Daily Archives: April 29, 2022

Game Pile: Beneath A Steel Sky

I have said, in the past, that the work of Sir Terry Pratchett is ‘funny, witty, satirical and as serious as a heart attack.’ There’s this particular period of oh I dunno, immediately post-Thatcherite Britain which seemed to bring out people who were very good at making you laugh about things like how immensely and completely screwed you all were in a surveillance state with a corrupt media apparatus, I wonder why.

One such work was 1994’s Beneath A Steel Sky, a game that came out in that time when spoken audio and cutscenes were a special feature that would sell the CD-ROM copy of a game. The game fit without those scenes on a few disks, which were comparatively easy to pirate, and it was also relatively easy to play without much in the way of copy protection problems, which meant that the CD-ROM version, with its illustrated comic book pages, backstory on the manual file, and gosh-wow-sugoi cutscenes of 3d rendered helicopters was a thing that you went to someone’s house to watch like it was a special movie event, and the disk version was the one you got swapped in the playground.

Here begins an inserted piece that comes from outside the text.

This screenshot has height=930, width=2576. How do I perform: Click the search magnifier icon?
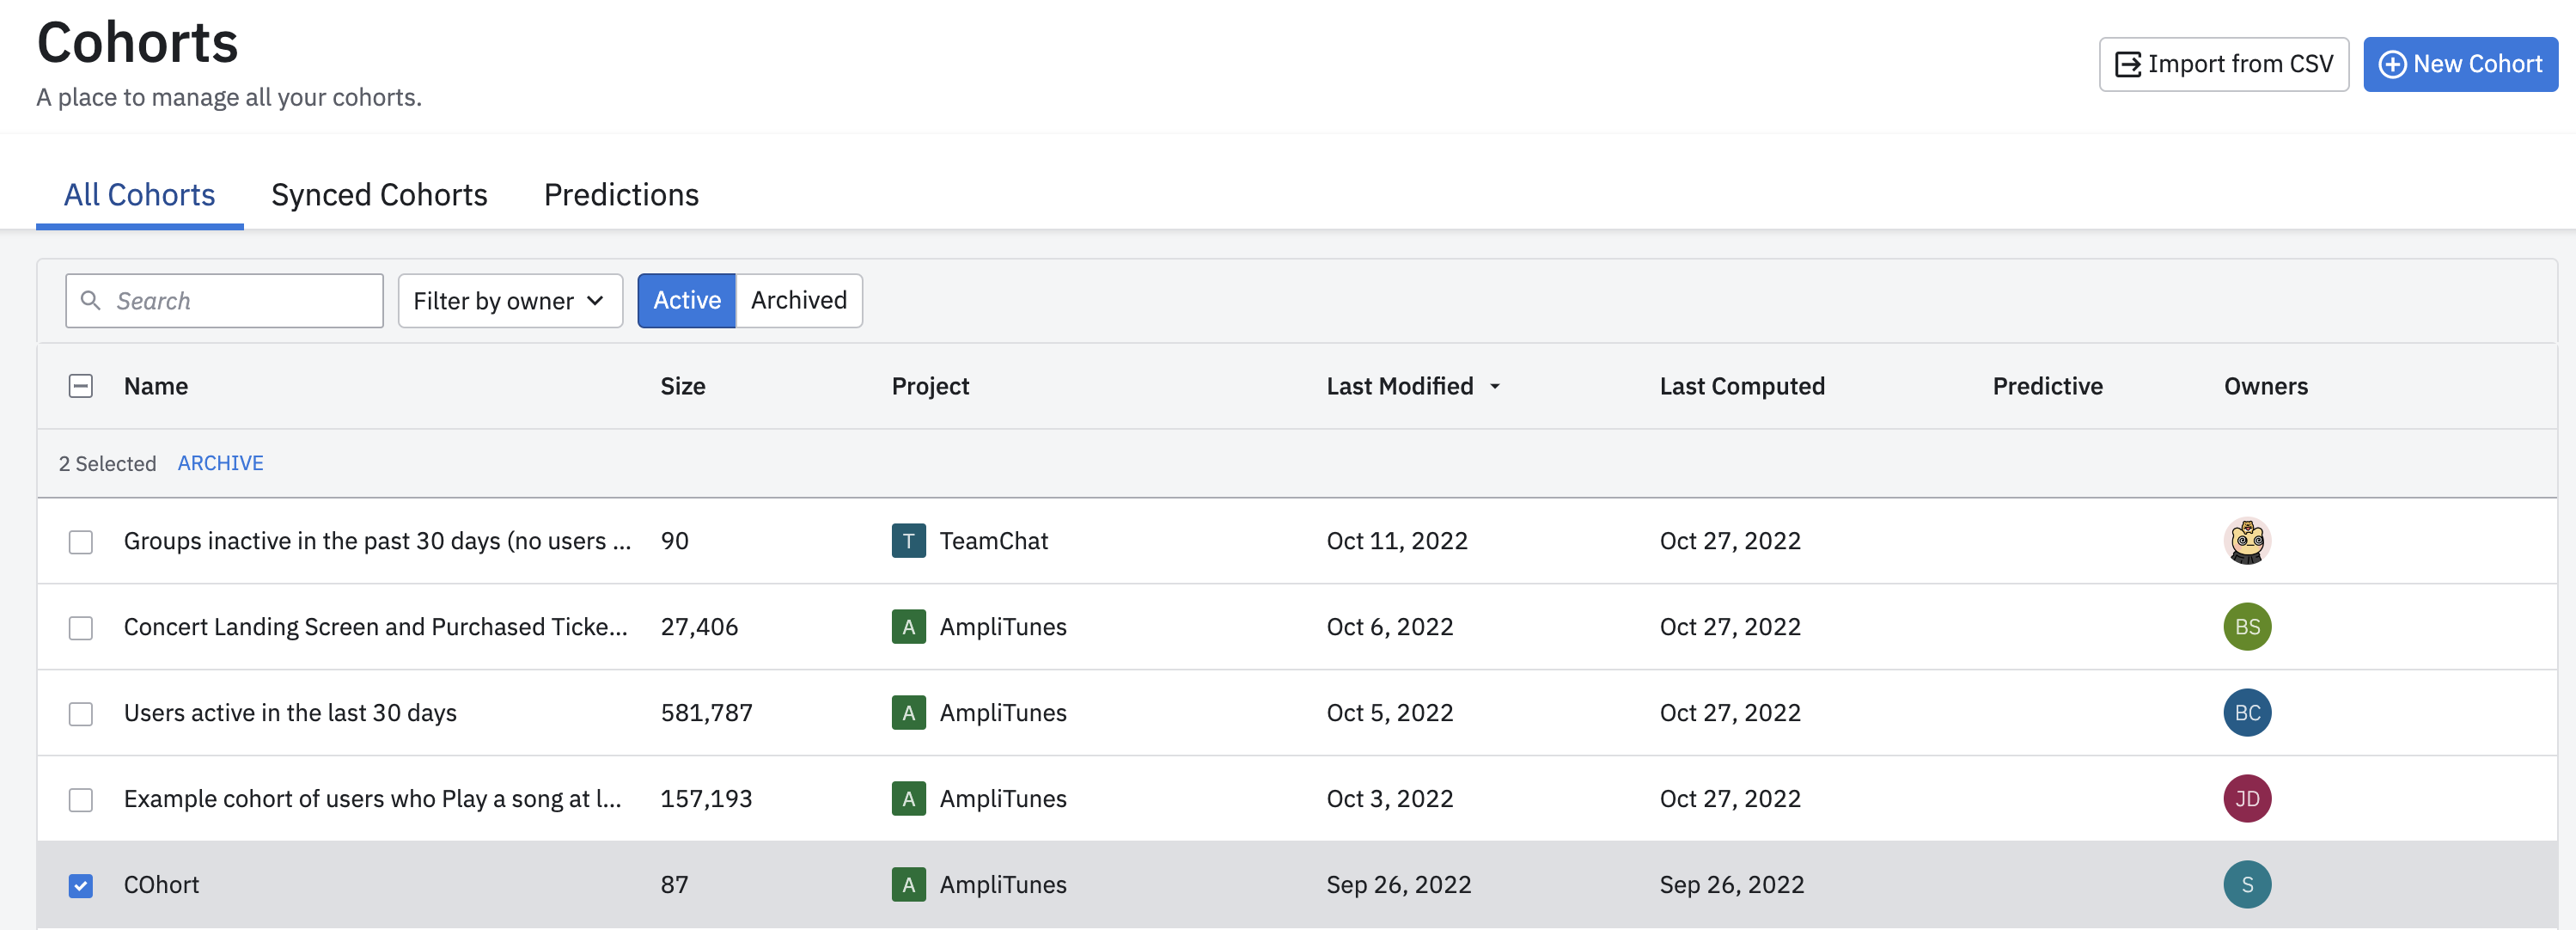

Beneath A Steel Sky tells the story of Robert Foster, an outsider from the wilds of the Outback, who is captured and taken to Union City, whose spires and towers hold and contain a worker population that one day dream of earning enough money to be able to get down to ground level. Workers and their work are kept up high, meaning that to travel down towards the ground requires elevator access, and through these spires, large, dense populations are kept under control. The closer you are to the ground, the more wealth you have, until eventually you can get down out of the towers, reach the soil of the actual world, log off, and perhaps finally, touch grass.

Foster gets kidnapped from the Outback at gunpoint, his home is destroyed with a nuke, and then the helicopter he’s arrived in crashes, leaving you to escape into the bowels of this dreadful machinery, seeking answers for how you got here, why they wanted you, why this world is the way it is, and what now now that your life has been destroyed. You have a circuit card that holds your only friend left in the world, an AI named Joey, and that’s… it. There’s a guard down those stairs and he’ll kill you.

Work it out.

Normally I don’t do this when I talk about games old enough to vote then get sick of trying to vote because all the politicians are the same, man, but I’m actually putting up a Spoiler Warning here. Beneath A Steel Sky is free on GoG and Steam, and if you’re at all interested in this kind of game and you’ve never played it before, I do recommend you try it out. Get a guide so you can refer to it when you get frustrated trying to work out the game’s sense of logic, but otherwise, just soak in the mood of one of the great cyberpunk videogames of the 1990s, and come back here after.

I’m not a believer in spoilers ruining a work, but I do think that Beneath A Steel Sky is much, much funnier and cleverer than my explication of it could be. I’d rather you get in the choir so I can preach to you.